(Stored dataset rows)
Segment Open

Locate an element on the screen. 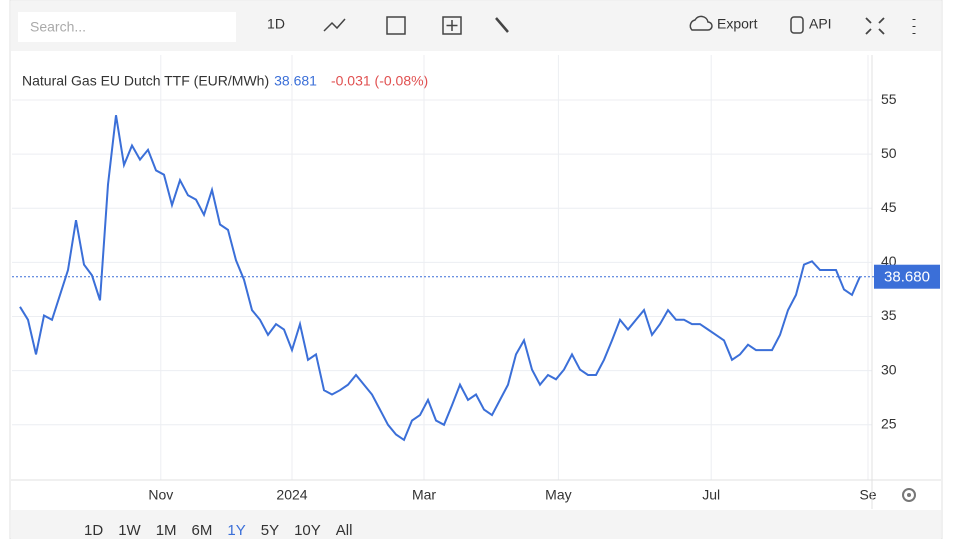 This screenshot has height=544, width=958. fullscreen-icon is located at coordinates (875, 26).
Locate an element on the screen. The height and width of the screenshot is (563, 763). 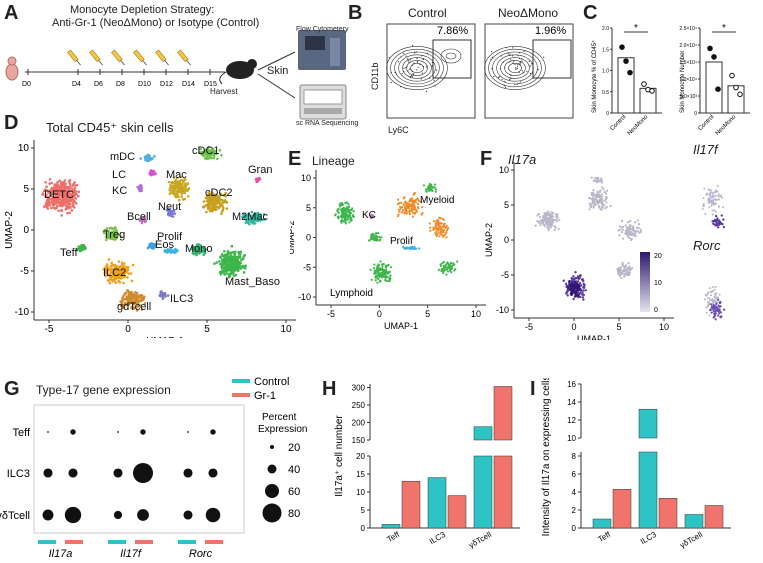
control-contour is located at coordinates (417, 68).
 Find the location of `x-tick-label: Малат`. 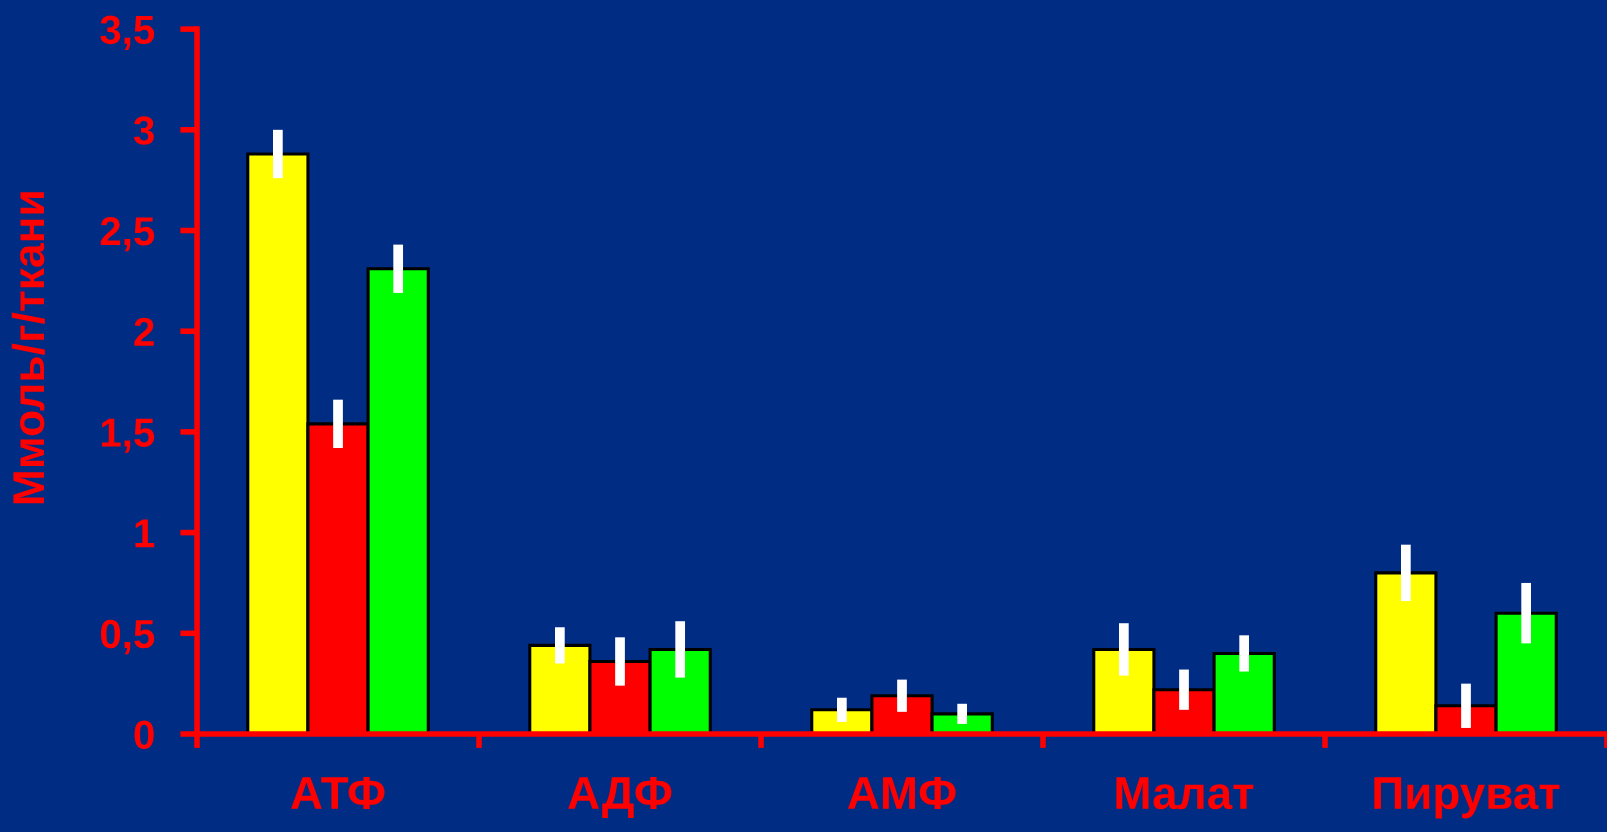

x-tick-label: Малат is located at coordinates (1185, 794).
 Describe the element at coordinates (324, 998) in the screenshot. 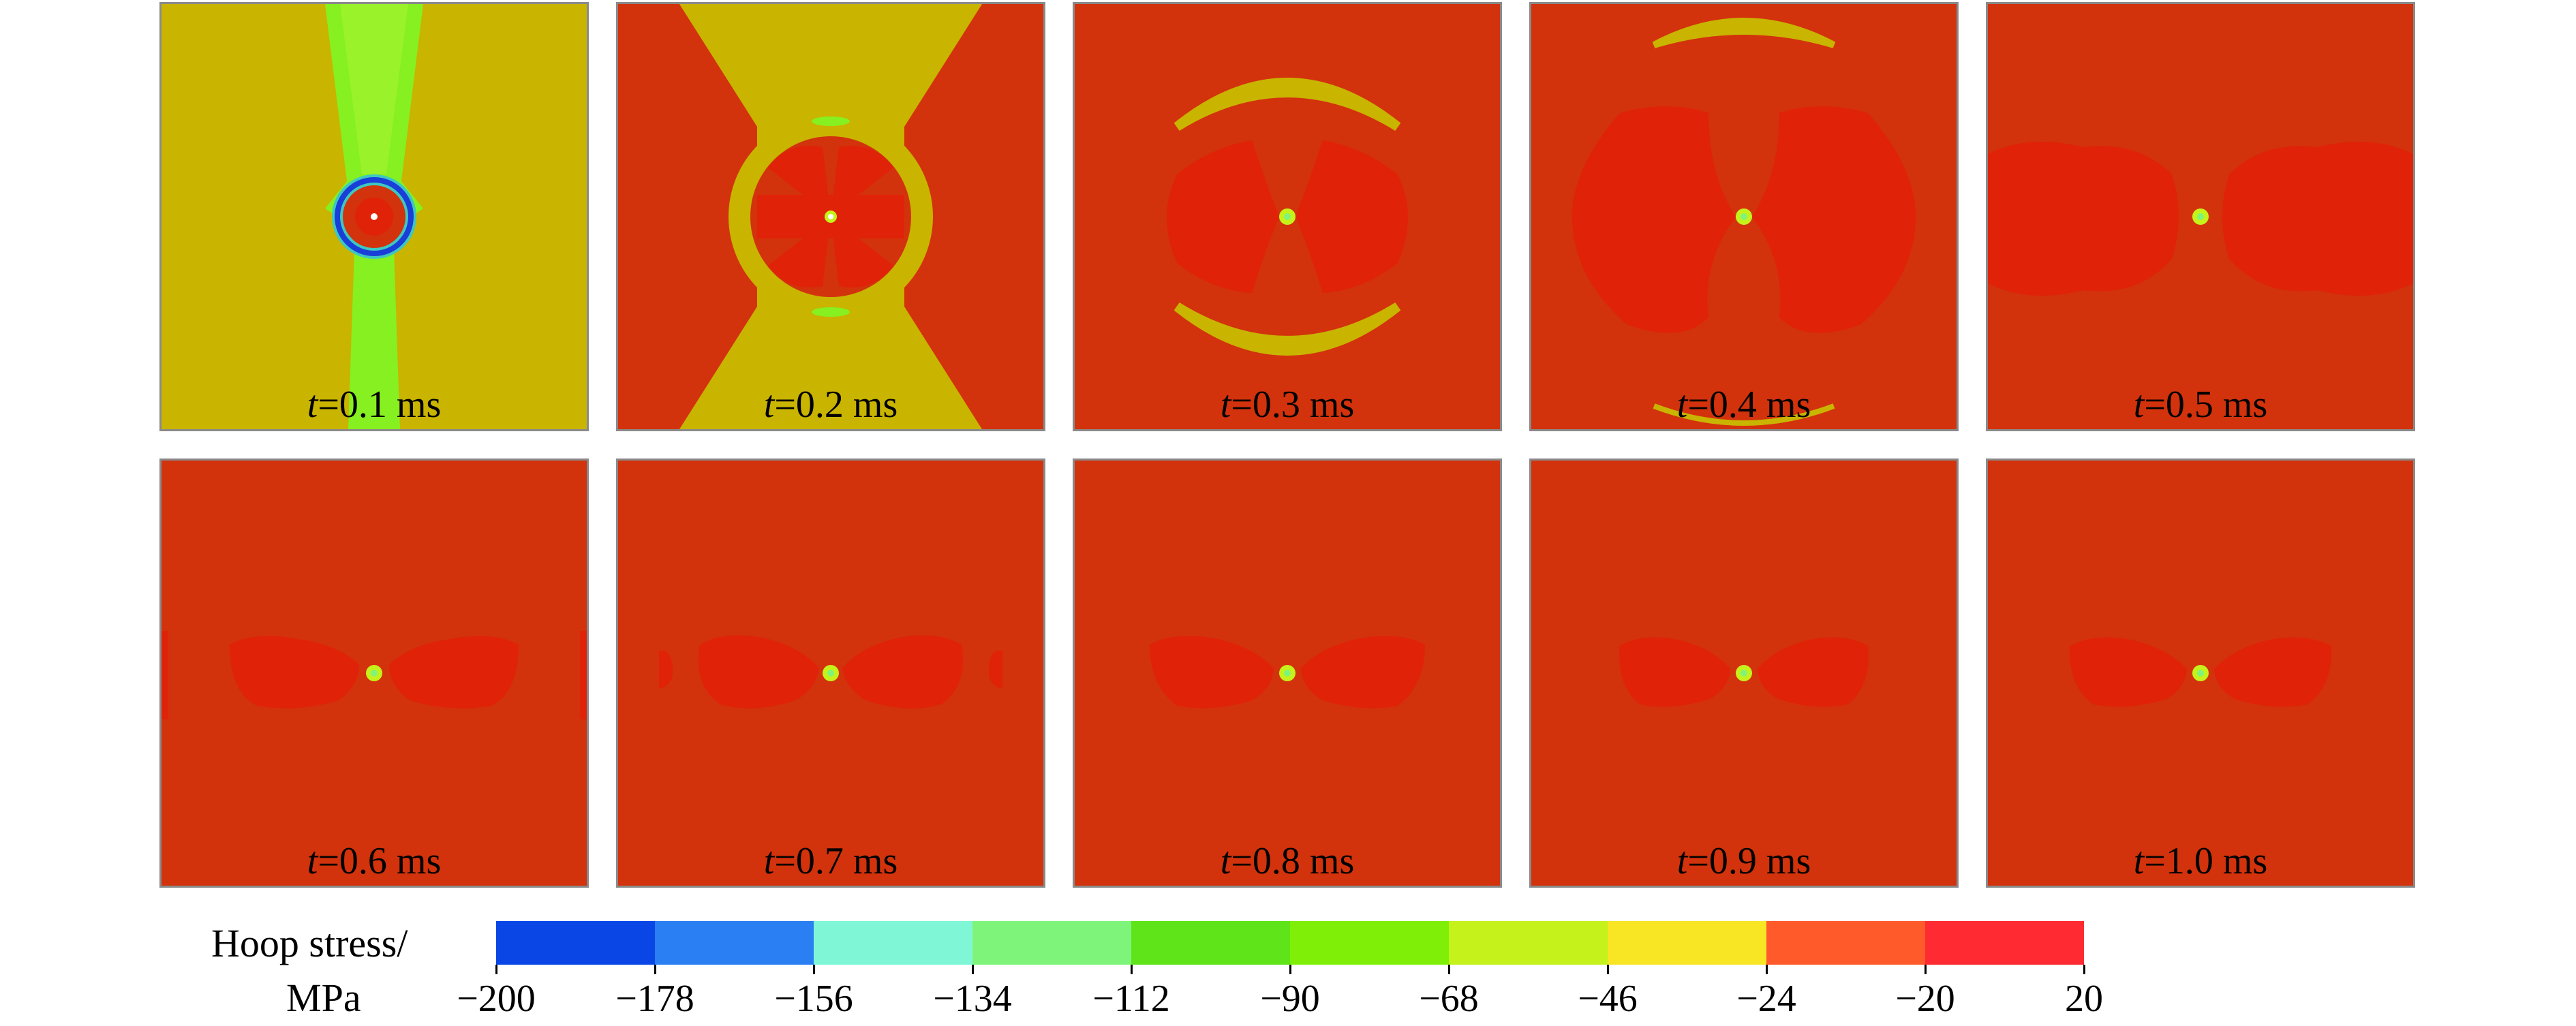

Segment Closed

— ACTION ITEM —
Put everything from the line containing "Locate an element on the screen. The" down to the end of the rows above into a JSON list of strings, one per line, with blank lines dropped and the pictures left out.

— ANSWER TO THIS EXERCISE —
[
  "Locate an element on the screen. The height and width of the screenshot is (563, 763). ",
  "control-contour is located at coordinates (417, 68).",
  " Find the location of `x-tick-label: Малат`. ",
  "x-tick-label: Малат is located at coordinates (1185, 794).",
  " Describe the element at coordinates (324, 998) in the screenshot. "
]